Dataset entries:
+ + +

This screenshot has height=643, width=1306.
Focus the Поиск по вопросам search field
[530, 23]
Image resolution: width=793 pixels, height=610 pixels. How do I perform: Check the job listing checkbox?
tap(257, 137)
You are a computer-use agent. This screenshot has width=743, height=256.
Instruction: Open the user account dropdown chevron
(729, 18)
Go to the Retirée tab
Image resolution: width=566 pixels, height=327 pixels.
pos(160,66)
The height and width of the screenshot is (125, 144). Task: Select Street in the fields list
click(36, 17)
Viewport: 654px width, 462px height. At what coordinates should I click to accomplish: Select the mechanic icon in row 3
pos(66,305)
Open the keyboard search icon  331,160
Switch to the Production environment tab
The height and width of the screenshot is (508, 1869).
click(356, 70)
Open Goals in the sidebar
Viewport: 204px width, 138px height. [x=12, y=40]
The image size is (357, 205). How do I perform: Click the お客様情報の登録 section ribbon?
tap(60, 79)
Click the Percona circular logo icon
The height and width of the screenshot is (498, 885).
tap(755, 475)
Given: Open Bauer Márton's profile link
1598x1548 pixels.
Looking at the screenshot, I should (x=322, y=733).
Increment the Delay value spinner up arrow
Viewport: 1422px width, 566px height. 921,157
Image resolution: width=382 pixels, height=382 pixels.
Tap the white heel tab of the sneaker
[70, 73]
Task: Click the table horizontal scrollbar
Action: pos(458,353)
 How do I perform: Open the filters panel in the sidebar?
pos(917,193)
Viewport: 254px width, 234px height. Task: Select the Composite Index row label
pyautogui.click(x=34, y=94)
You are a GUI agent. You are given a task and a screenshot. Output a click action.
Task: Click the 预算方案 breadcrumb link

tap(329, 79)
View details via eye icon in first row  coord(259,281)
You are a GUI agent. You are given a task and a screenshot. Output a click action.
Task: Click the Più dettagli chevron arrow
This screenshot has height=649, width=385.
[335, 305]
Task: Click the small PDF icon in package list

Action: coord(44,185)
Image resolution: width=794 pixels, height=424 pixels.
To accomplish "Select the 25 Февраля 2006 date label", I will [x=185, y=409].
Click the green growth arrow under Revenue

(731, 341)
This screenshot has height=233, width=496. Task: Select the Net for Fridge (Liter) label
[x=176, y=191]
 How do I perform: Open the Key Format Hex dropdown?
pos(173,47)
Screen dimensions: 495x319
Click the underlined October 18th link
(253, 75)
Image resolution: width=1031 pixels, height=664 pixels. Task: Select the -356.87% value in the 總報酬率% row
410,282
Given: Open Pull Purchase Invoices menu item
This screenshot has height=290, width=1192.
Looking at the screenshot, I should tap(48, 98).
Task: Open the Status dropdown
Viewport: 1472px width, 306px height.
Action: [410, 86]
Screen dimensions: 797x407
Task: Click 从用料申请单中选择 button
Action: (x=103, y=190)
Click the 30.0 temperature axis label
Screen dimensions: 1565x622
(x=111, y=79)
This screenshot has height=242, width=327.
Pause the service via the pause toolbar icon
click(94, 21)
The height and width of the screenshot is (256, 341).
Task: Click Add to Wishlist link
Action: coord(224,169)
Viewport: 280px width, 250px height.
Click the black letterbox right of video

+ + +

» **Task directions**:
Could the data above be returned exactly as it stands?

» **Task result**:
This screenshot has height=643, width=1306.
Focus the Поиск по вопросам search field
[530, 23]
Image resolution: width=793 pixels, height=610 pixels. How do I perform: Check the job listing checkbox?
tap(257, 137)
You are a computer-use agent. This screenshot has width=743, height=256.
Instruction: Open the user account dropdown chevron
(729, 18)
Go to the Retirée tab
Image resolution: width=566 pixels, height=327 pixels.
pos(160,66)
The height and width of the screenshot is (125, 144). Task: Select Street in the fields list
click(36, 17)
Viewport: 654px width, 462px height. At what coordinates should I click to accomplish: Select the mechanic icon in row 3
pos(66,305)
Open the keyboard search icon  331,160
Switch to the Production environment tab
The height and width of the screenshot is (508, 1869).
click(356, 70)
Open Goals in the sidebar
Viewport: 204px width, 138px height. [x=12, y=40]
The image size is (357, 205). How do I perform: Click the お客様情報の登録 section ribbon?
tap(60, 79)
Click the Percona circular logo icon
The height and width of the screenshot is (498, 885).
tap(755, 475)
Given: Open Bauer Márton's profile link
1598x1548 pixels.
Looking at the screenshot, I should (x=322, y=733).
Increment the Delay value spinner up arrow
Viewport: 1422px width, 566px height. 921,157
Image resolution: width=382 pixels, height=382 pixels.
Tap the white heel tab of the sneaker
[70, 73]
Task: Click the table horizontal scrollbar
Action: pos(458,353)
 How do I perform: Open the filters panel in the sidebar?
pos(917,193)
Viewport: 254px width, 234px height. Task: Select the Composite Index row label
pyautogui.click(x=34, y=94)
You are a GUI agent. You are given a task and a screenshot. Output a click action.
Task: Click the 预算方案 breadcrumb link

tap(329, 79)
View details via eye icon in first row  coord(259,281)
You are a GUI agent. You are given a task and a screenshot. Output a click action.
Task: Click the Più dettagli chevron arrow
This screenshot has height=649, width=385.
[335, 305]
Task: Click the small PDF icon in package list

Action: coord(44,185)
Image resolution: width=794 pixels, height=424 pixels.
To accomplish "Select the 25 Февраля 2006 date label", I will [x=185, y=409].
Click the green growth arrow under Revenue

(731, 341)
This screenshot has height=233, width=496. Task: Select the Net for Fridge (Liter) label
[x=176, y=191]
 How do I perform: Open the Key Format Hex dropdown?
pos(173,47)
Screen dimensions: 495x319
Click the underlined October 18th link
(253, 75)
Image resolution: width=1031 pixels, height=664 pixels. Task: Select the -356.87% value in the 總報酬率% row
410,282
Given: Open Pull Purchase Invoices menu item
This screenshot has height=290, width=1192.
Looking at the screenshot, I should tap(48, 98).
Task: Open the Status dropdown
Viewport: 1472px width, 306px height.
Action: [410, 86]
Screen dimensions: 797x407
Task: Click 从用料申请单中选择 button
Action: (x=103, y=190)
Click the 30.0 temperature axis label
Screen dimensions: 1565x622
(x=111, y=79)
This screenshot has height=242, width=327.
Pause the service via the pause toolbar icon
click(94, 21)
The height and width of the screenshot is (256, 341).
Task: Click Add to Wishlist link
Action: coord(224,169)
Viewport: 280px width, 250px height.
Click the black letterbox right of video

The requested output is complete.